Combustion of hydrogen-enriched methane in a lean premixed swirl-stabilized burner

The combustion characteristics of a premixed, swirl-stabilized flame were studied to determine the effects of enriching methane with hydrogen under fuel-lean conditions. The burner consisted of a center-body with an annular, premixed fuel-air jet. Swirl was introduced to the flow using 45-degree swirl vanes. The combustion occurred within an air-cooled quartz chamber at atmospheric pressure. Flame stability and blowout maps were obtained for different amounts of hydrogen addition at several fuel-air flow rates. Gas probe measurements were obtained to demonstrate reductions in GO concentration with hydrogen addition, without adversely affecting the NOx emissions. The flame structure near the lean stability limit was described by direct luminous photographs and planar laser-induced fluorescence measurements of the OH radical.

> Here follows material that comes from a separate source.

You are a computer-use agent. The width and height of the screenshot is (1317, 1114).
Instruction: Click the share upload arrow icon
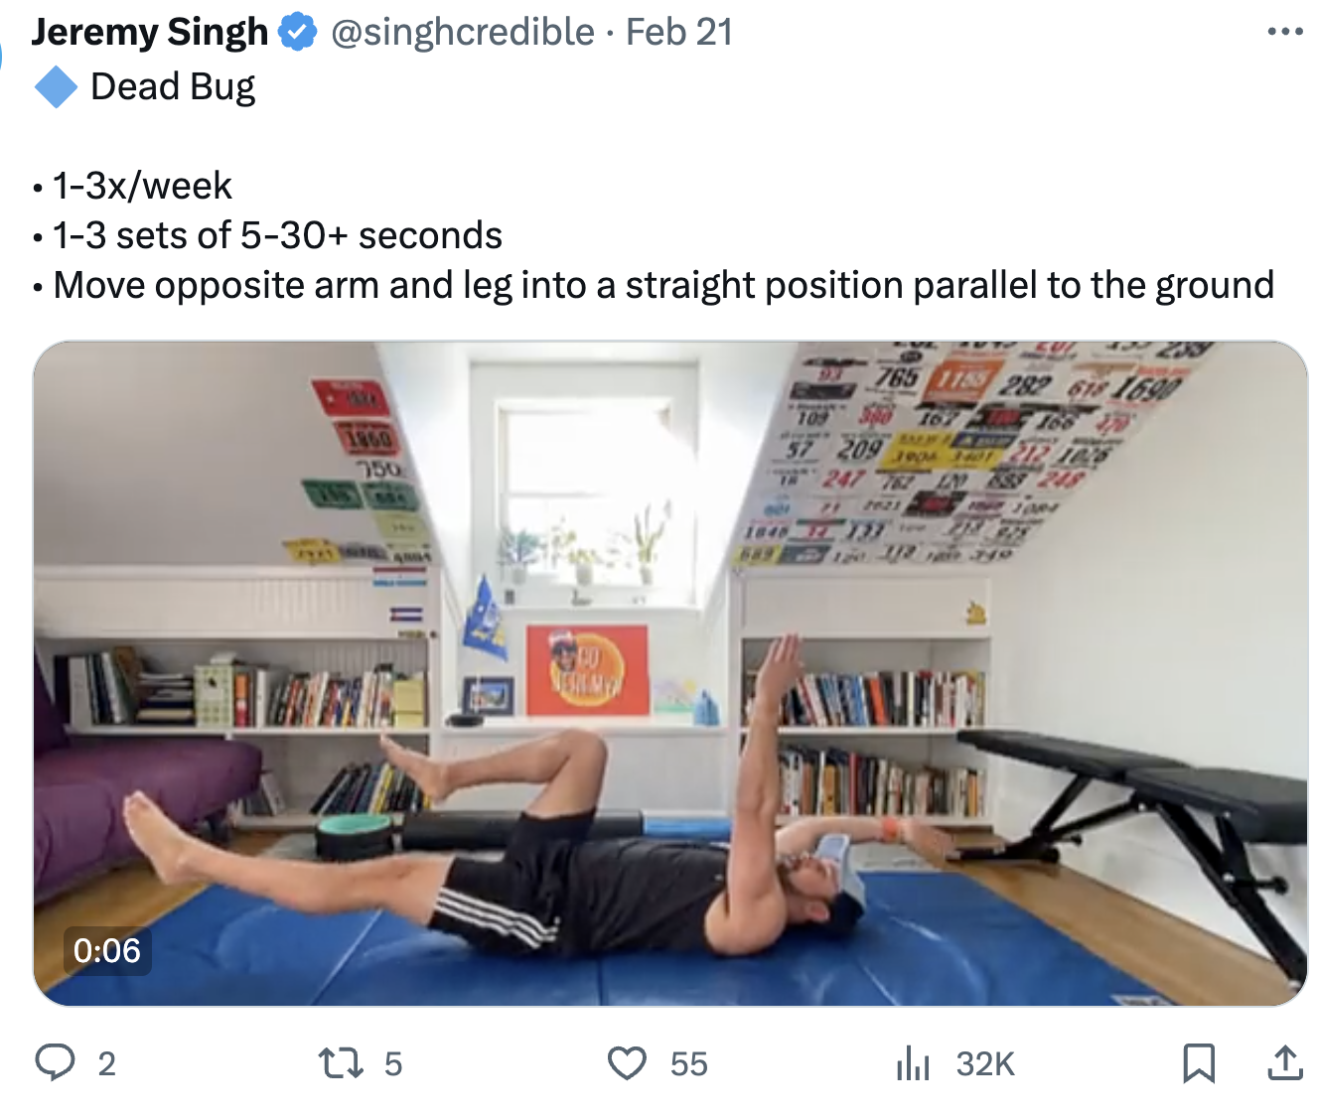(x=1284, y=1063)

Results show that the addition of a moderate amount of hydrogen to the methane/air mixture increased the peak OH concentration. Hydrogen addition resulted in a significant change in the flame structure, indicated by a shorter and more robust appearing flame. The observed trends concur with the strained opposed premixed flame analysis using RUN-1DL. The computations revealed that enriching the methane with hydrogen increased the strain resistance of the flame as well as the OH levels in the flame.